Prompt 1:
Check each statement against the comment thread on work hours and answer yes or no, quoting the words that decide it. (a) The IT Manager job turned down in 1998 paid $75k. (b) The commenter who telecommutes has received no bonus in the current position. (c) The oldest daughter earns $8.50 an hour at a call center.
Prompt 2:
In the comment thread on work hours, which three shifts does one commenter suggest offering?
Prompt 3:
Please write out the part of the comment thread on work hours starting with "Any wonder why" and going on through "funny hat day.".

Excerpted passage:
begin
How dare they expect nights and weekends off.

I couldn’t agree more. There is so much wasted time in C&C, along with silly office politics that makes work unproductive. What also would help is having 3 shifts available, 9-5, 10-6, 11-7 to go off the standard model. Several companies are no doing this and allowing their employees to set their own schedules regarding which shift they work on any given day. Not only does it help alleviate rush hour traffic issues, but employees love being able to get something accomplished outside the office if they need to, as opposed to having to schedule something three weeks in advance.

I can remember in the 70s my father actually had a contract with the company he worked for, stating the exact job, duties, payment, raises, bonuses and the like.

I am willing to work mad hours myself - and agree I want a thank you, or even a $5 gift card to Dunkin Donuts or something. I telecommute, and tend to work 1-2 hours of OT a day [the time I would normally have been doing the commute] and have gotten my monthly bonus every month since I started this position … I didnt get any bonus in the last department … no matter how much work I did … I wouldnt piss on my old boss if she was on fire but I would gimp on burning coals for my current boss.

IT Manager job I turned down in 1998:

Note that at the time, I was working 7am-noon M-F, or 25 hours a week, for $32 an hour ($40k a year). It was summer, I had a nice yard, and I was enjoying life.

Description: “You’ll have to wear a suit at all times, and be wearing the suit coat any time you step away from your desk, even to go to the rest room. So you’ll need three or four good suits. GOOD suits. You’ll be required to be on site from 6am to 6pm, Monday through Friday. Most of that is going to be taken up with meetings with other management, so you can expect another 15-20 hours a week on top of that, evenings and weekends, to deal with whatever is necessary to keep your department running. Then there’ll be off-site training and trips to other offices. The salary is $75k.”

Any wonder why I turned it down?

I’ve seen a lot of bad managers. It’s amazing how different things can be when you’re busting your ass for a company you feel appreciates you versus one that treats you like crap most of the time. I don’t mind working hard but I don’t want to put up with petty baloney designed to degrade me. I want good benefits and pay I don’t need casual Friday or funny hat day.

Odesio

What a timely thread this is for me!

My oldest daughter recently started working at a local call center. They are constantly hiring. She only makes $8.50 an hour, but there’s potential for bonuses, as well. My understanding is they will hire just about anyone with a pulse, then let them sort themselves out.
end
Records shown:
begin
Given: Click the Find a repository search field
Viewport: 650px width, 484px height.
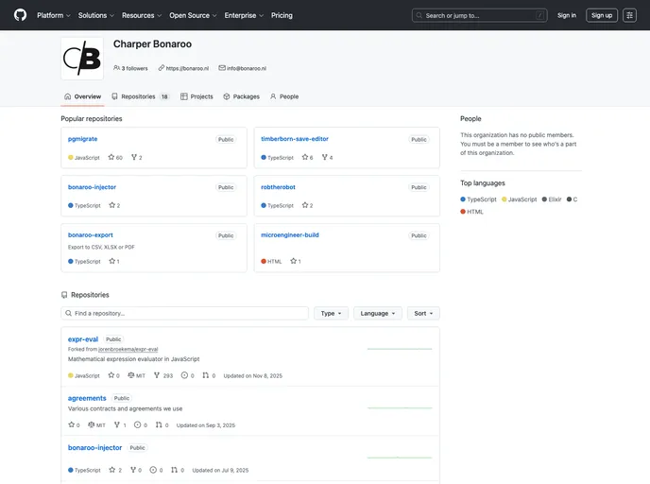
end
begin
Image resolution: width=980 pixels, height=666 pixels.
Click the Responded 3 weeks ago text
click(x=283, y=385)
end
Reply 1:
(a) Yes: "The salary is $75k."
(b) No: "have gotten my monthly bonus every month since I started this position"
(c) Yes: "She only makes $8.50 an hour"

Reply 2:
9-5, 10-6, and 11-7.

Reply 3:
Any wonder why I turned it down?

I’ve seen a lot of bad managers. It’s amazing how different things can be when you’re busting your ass for a company you feel appreciates you versus one that treats you like crap most of the time. I don’t mind working hard but I don’t want to put up with petty baloney designed to degrade me. I want good benefits and pay I don’t need casual Friday or funny hat day.